O desabafo emocionante é de Raquel, hoje com 29 anos. A frase foi dita durante o depoimento que marcou o fim de um pesadelo judicial que se arrastava por quase uma década. No último dia 22 de maio, o Tribunal do Júri de Valparaíso de Goiás acolheu as teses de legítima defesa e inexigibilidade de conduta diversa apresentadas pela Defensoria Pública do Estado de Goiás (DPE-GO) e absolveu a jovem da acusação de homicídio qualificado contra seu então companheiro, Júnior, de 37 anos.

O caso, ocorrido em fevereiro de 2017, foi classificado pela defesa como um ato extremo de sobrevivência em meio a um ciclo severo de violência doméstica.

Do sonho ao ciclo de violência

A história de Raquel com o agressor começou quando ela tinha apenas 20 anos. Grávida e enfrentando a maternidade praticamente sozinha, ela aceitou o convite de Júnior para morarem juntos, enxergando nele uma figura de apoio. No entanto, a ilusão desfez-se logo após o nascimento do bebê, quando ele passou a demonstrar um comportamento possessivo, violento e controlado por ciúmes.

Durante cerca de quatro meses, a jovem foi submetida a constantes agressões físicas e psicológicas. Por medo, vergonha e pelas frequentes ameaças do companheiro, ela nunca conseguiu denunciar o terror que vivia dentro de casa às autoridades.

O dia do crime: Reação por sobrevivência

Decidida a dar um fim ao relacionamento abusivo, Raquel comunicou a Júnior que iria embora. A reação dele foi imediata e violenta: o homem a atacou com golpes de faca, ferindo-a na mão e na coxa. Para se defender e salvar a própria vida, a jovem reagiu, ferindo o agressor com uma arma branca durante a luta corporal. Ela fugiu do apartamento logo em seguida.

Na manhã seguinte, ao retornar ao imóvel acompanhada pelo síndico do condomínio para buscar seus pertences, Raquel encontrou o companheiro já sem vida e entrou em estado de choque. Dois dias depois, na audiência de custódia, o próprio Ministério Público e a defesa reconheceram os indícios de legítima defesa, permitindo que ela respondesse ao processo em liberdade provisória.

A tese da Defensoria Pública

Durante a sessão plenária, o defensor público Emerson Fernandes Martins, responsável pelo caso, argumentou que qualquer excesso na reação de Raquel deveria ser relativizado pelo profundo trauma decorrente da violência contínua e pela carga psicológica da maternidade recente.

  • Abordagem humana: A defesa demonstrou que Raquel deixou de ser vista como ré para ser compreendida como a verdadeira vítima da situação.
  • Apoio testemunhal: Testemunha após testemunha relataram aos jurados o perfil agressivo, controlador e dominado por ciúmes que Júnior mantinha no cotidiano.

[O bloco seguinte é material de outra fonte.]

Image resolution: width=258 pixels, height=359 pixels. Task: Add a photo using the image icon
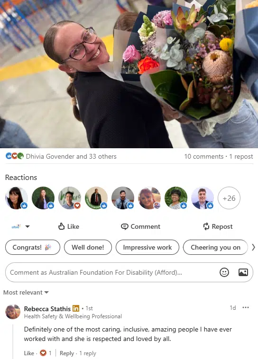click(x=243, y=272)
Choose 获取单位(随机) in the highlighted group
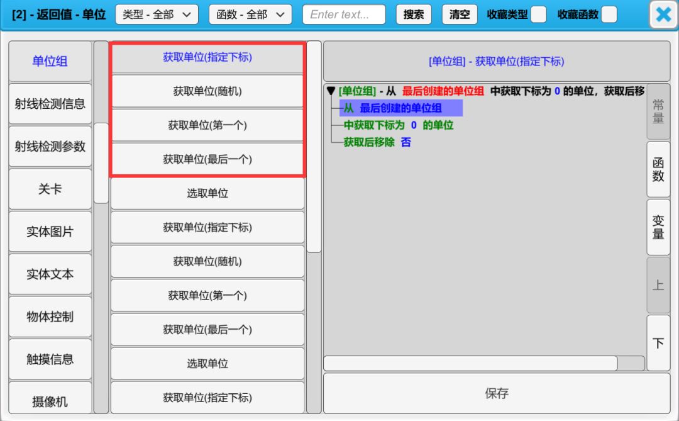This screenshot has width=679, height=421. [207, 91]
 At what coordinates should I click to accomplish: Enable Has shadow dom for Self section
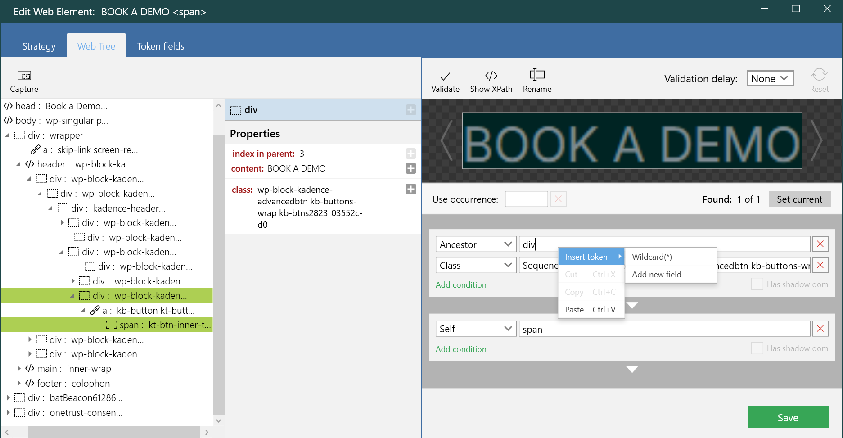click(757, 348)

“Tentamos demonstrar aos presentes no plenário que, diante do estado de abalo emocional provocado pelo contexto contínuo de violência, a reação dela precisava ser analisada sob essa perspectiva”, explicou o defensor.

Após horas de julgamento e forte comoção, o Conselho de Sentença acatou integralmente os argumentos da DPE-GO, reconhecendo que a jovem agiu movida pelo medo e pelo instinto de preservação da vida, resultando em sua absolvição de forma definitiva.

O impacto da decisão no combate à violência doméstica

Linha do Tempo do Caso

 

Fevereiro de 2017

Início das agressões e o ato de legítima defesa que resultou na morte do agressor.

Fevereiro de 2017

Concessão de liberdade provisória com parecer favorável do Ministério Público.

22 de Maio de 2026

Julgamento oficial pelo Tribunal do Júri e absolvição de Raquel.

Para a Defensoria Pública de Goiás, o veredito do Tribunal de Justiça de Goiás (TJ-GO) é emblemático e acende um alerta sobre como o sistema jurídico deve acolher mulheres que reagem a contextos extremos de abuso.

O defensor Emerson Fernandes Martins reiterou que a instituição dispõe de núcleos especializados e equipes preparadas para amparar vítimas de violência doméstica, ressaltando o significado social da decisão: “Infelizmente, neste caso, o desfecho foi trágico, mas é preciso compreender que existia uma mulher submetida a um cenário extremo de violência. Essa absolvição demonstra o papel da instituição em acompanhar essas mulheres tanto na tentativa de superar essa realidade quanto nas consequências que ela pode gerar”, concluiu.